Konstitusi negara Indonesia adalah Undang Undang Dasar Negara Republik Indonesia Tahun 1945. Konstitusi itu ditetapkan pada 18 Agustus 1945 oleh Panitia Persiapan Kemerdekaan Indonesia (PPKI). Secara garis besar, sejak Proklamasi 17 Agustus 1945 sampai sekarang, telah berlaku tiga macam undang- undang dasar dalam empat periode, sebagai berikut:
1. UUD 1945 (18 Agustus 1945-27 Desember 1949), terdiri atas bagian pembukaan, batang tubuh(16 Bab, 37 Pasal, 4 Pasal aturan peralihan, 2 ayat aturan tambahan) dan bagian penjelasan.

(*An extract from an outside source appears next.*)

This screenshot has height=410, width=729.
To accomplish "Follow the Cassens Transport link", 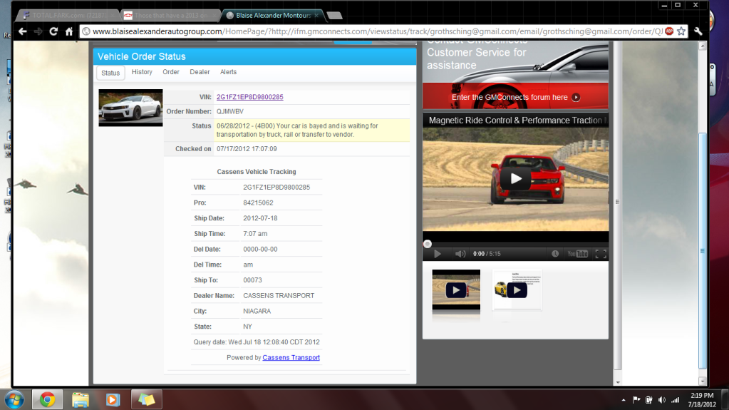I will [x=291, y=357].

2. UUD RIS (27 Desember 1949-17 Agustus 1950), teridri atas 6 Bab, 197
Pasal, dan beberapa bagian.
3. UUDS 1950 (17 Agustus 1950-5 juli 1959), terdiri atas 6 Bab, 146 pasal, dan beberapa bagian.
4. UUD 1945 (5 Juli 1959-sekarang)
Apabila keempat periode tersebut kita hubungkan dengan proses perubahan UUD 1945, maka menurut Jimly Asshiddiqie (2005), bahwa dalam sejarah ketatanegaraan Indonesia merdeka, tercatat telah beberapa upaya perubahan terhadap UUD 1945, antara lain: 1) pembentukan UUD, 2) penggantian UUD, dan 3) perubahan dalam arti pembaruan UUD.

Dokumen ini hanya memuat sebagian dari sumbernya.